As far as twin pg goes, the biggest thing to keep in mind, is that by the end of her 2nd trimester, her body will basically feel like she would at the end of her 3rd trimester with a single pg.  BUT she still has that 3rd tri to endure!!!!  EEEEK!  That 3rd tri should be reserved for taking care of herself AND that is IT. No more outside employment, no trips, no running around all day long shopping excursions, no cleaning aka nesting marathons, none of that.  Her body will be taxed enough.  There are women that carry on like they would with a single pg and everyone and everything is OK.  But why take the chance?  And after the babies are born it is going to take all she's got to care for them (which she really should get as much help as possible for as long as she can), so it wouldn't be a good idea to wear herself out before the birth anyway.  One thing I didn't realize when I was trying to plan ahead, but near the end of my pg I couldn't drive cuz my belly was too big, so I couldn't reach the pedals or the steering wheel.  This is very common.  Your friend should make connections with those that can help her with transportation needs for that possibility.

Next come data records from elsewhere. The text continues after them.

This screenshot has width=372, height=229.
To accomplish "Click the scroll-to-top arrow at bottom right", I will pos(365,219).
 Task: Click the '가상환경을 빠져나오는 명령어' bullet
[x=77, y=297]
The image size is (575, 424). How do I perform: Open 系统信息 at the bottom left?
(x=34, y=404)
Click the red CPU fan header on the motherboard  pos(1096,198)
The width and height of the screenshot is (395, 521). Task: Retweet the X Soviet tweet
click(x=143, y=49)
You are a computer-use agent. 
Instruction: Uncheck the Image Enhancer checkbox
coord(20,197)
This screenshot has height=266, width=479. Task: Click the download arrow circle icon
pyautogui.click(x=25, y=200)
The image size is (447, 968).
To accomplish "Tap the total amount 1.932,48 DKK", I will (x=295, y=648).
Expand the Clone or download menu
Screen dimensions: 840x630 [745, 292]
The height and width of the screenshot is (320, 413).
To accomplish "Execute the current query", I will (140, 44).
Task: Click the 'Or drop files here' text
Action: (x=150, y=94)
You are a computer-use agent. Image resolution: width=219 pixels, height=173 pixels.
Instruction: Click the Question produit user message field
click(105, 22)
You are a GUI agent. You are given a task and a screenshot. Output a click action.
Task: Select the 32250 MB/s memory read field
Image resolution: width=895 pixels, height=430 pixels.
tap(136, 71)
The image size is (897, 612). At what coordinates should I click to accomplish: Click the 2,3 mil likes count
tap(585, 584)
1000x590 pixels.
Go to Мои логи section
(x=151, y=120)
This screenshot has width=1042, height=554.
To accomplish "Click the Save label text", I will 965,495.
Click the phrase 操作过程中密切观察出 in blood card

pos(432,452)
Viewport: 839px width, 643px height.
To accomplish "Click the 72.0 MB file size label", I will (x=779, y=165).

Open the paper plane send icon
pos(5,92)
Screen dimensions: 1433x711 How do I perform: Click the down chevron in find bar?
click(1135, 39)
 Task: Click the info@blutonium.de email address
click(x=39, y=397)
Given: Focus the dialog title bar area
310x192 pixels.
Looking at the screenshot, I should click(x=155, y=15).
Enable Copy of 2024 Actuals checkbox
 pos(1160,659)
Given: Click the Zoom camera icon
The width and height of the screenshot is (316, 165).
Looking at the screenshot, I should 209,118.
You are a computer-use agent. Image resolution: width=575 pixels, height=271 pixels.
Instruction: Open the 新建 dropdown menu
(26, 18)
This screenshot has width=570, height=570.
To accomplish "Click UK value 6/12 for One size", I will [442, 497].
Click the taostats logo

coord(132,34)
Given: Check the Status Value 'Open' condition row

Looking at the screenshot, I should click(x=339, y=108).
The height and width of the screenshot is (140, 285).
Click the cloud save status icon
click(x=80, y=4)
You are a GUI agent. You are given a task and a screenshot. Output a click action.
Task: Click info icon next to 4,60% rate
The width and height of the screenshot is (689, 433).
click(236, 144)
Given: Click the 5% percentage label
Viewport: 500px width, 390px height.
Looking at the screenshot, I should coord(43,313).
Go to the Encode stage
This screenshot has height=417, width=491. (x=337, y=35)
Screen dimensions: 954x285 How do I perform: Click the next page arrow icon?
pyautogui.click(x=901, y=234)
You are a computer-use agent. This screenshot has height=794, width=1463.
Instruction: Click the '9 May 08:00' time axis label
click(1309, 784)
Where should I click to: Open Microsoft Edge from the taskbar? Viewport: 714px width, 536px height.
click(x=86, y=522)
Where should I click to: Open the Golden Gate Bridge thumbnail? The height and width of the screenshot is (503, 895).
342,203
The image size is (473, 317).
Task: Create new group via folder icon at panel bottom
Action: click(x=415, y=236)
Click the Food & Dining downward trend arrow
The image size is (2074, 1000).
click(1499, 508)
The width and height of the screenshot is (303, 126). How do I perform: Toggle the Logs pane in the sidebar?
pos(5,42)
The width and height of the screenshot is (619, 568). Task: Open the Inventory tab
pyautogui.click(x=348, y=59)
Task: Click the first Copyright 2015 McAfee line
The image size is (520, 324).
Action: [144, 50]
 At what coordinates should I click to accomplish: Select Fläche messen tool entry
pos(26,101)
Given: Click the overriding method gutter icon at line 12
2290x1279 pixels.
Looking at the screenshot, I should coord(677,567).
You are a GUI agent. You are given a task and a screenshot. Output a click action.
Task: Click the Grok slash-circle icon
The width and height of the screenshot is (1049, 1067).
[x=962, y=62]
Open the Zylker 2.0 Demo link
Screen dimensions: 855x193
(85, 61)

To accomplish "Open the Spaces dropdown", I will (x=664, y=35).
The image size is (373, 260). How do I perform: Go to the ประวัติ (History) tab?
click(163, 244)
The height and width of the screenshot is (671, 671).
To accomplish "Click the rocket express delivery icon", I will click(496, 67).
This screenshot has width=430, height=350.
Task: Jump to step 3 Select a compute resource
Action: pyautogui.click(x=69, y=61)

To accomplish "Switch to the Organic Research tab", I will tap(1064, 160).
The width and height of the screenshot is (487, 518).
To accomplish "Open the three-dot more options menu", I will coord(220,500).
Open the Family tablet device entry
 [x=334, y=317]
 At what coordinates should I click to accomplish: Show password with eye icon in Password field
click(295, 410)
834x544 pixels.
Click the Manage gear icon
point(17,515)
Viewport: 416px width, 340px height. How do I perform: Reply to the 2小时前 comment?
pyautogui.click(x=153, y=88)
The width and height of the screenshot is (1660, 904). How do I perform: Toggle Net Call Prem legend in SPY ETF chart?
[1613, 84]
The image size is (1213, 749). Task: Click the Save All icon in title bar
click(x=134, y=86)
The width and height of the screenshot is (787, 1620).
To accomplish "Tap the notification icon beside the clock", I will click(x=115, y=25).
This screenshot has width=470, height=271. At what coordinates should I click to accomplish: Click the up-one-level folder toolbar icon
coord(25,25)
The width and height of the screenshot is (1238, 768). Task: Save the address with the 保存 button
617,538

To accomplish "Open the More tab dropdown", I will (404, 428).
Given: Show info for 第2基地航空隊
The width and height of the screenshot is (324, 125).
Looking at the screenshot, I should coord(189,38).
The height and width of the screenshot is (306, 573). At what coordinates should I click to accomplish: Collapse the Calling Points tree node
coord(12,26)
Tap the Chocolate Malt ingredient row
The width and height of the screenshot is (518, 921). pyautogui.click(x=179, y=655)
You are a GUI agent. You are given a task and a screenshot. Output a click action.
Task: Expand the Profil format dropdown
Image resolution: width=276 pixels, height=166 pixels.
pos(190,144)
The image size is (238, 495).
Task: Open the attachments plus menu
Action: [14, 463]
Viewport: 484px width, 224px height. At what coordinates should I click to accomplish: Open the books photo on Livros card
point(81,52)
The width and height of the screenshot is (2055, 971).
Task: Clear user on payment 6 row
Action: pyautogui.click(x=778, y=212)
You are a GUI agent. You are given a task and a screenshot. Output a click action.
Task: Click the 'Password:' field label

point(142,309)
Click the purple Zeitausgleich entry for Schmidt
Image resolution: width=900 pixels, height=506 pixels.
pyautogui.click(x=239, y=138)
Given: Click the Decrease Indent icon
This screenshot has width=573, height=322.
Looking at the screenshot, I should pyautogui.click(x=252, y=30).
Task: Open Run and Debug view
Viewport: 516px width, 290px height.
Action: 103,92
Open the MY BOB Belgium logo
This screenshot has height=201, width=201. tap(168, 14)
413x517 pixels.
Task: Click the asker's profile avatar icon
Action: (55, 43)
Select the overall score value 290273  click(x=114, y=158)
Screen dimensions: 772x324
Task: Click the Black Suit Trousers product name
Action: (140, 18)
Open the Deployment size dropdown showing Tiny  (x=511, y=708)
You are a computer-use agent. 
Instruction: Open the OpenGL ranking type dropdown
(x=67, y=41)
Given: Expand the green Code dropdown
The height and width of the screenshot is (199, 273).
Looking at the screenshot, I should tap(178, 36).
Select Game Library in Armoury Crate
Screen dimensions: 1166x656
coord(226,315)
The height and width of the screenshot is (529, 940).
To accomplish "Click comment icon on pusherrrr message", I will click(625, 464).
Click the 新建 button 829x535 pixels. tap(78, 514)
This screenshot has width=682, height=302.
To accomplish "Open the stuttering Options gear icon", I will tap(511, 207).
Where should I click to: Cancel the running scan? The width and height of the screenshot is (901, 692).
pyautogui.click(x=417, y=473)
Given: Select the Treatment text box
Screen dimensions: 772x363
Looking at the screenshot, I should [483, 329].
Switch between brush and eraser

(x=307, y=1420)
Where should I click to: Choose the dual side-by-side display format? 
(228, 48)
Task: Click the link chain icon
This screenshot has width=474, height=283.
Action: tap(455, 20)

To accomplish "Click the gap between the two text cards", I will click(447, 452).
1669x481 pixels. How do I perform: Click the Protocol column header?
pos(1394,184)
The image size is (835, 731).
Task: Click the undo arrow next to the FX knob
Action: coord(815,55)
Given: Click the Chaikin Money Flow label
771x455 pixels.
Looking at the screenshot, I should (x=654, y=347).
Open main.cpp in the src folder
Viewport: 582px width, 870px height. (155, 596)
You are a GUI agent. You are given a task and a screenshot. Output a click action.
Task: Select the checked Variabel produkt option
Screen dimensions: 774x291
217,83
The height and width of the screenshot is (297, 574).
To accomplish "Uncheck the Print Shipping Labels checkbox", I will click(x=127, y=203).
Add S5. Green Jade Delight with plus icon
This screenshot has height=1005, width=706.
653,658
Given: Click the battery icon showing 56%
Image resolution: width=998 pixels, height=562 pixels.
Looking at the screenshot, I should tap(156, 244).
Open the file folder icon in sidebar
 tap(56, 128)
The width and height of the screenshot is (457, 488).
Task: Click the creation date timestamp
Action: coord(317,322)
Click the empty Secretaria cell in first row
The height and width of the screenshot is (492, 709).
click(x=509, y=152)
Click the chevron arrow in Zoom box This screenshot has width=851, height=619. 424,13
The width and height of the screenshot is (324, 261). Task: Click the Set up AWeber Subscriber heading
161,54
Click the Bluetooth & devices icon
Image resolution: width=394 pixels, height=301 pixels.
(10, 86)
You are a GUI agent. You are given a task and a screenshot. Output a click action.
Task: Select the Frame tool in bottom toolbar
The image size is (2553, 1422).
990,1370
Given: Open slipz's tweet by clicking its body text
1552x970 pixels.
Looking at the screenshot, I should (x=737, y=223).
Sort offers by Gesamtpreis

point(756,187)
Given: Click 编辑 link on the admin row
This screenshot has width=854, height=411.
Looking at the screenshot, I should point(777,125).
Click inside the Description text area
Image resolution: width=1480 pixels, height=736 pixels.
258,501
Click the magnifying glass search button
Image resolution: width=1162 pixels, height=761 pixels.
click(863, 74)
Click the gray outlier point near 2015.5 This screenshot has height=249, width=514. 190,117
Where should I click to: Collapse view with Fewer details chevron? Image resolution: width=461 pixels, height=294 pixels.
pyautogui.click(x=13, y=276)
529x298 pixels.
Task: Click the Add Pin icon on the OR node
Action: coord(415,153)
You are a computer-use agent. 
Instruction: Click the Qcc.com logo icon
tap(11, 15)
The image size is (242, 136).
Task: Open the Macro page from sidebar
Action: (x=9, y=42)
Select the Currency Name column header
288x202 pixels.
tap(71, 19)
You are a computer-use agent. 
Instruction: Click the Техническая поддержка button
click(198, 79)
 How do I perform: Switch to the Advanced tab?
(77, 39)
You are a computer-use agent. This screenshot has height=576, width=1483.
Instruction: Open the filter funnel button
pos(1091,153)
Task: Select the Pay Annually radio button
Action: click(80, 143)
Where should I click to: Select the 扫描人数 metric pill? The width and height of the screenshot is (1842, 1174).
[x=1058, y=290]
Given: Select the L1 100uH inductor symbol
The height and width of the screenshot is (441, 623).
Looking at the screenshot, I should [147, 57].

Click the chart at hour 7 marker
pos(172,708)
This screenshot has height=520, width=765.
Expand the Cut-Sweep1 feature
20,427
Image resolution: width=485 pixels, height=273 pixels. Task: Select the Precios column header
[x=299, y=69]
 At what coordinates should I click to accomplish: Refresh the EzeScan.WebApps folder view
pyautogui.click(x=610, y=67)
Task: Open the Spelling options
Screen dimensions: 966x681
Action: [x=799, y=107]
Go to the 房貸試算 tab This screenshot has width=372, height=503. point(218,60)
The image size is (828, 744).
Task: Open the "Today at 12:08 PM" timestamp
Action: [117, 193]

Nutrition is super important.  Mostly it's about getting enough protein and fluids.  An awesome prenatal like the Rainbow brand is essential.

As far as nursing goes, she needs to find a moms group for twins or multiples, or a LLL group and hook up with some moms who have successfully BF twins, esp those who have BF after a CS.  That will be her best help.  Also, an EZ2Nurse pillow will be a God send, whether she BF or not. 

As far as being a mom of a singleton goes, try and keep in mind that while there are many things that are quite alike no matter how many babies you are carrying, having twins is NOT the same.  If you can refrain from making comparisons, that's great.  I doubt you would do this, but if I had a dollar for each time I had some woman tell about how she knew what I was going thru, yet she never had twins....So very frustrating.  And try to take it easy on the "oh you have it so hard" comments too.  If you keep things positive, that will be the best help.  She already knows all the bad stuff, she doesn't need everyone else reminding her.  Unless, like a PP said, she wants to talk about it. 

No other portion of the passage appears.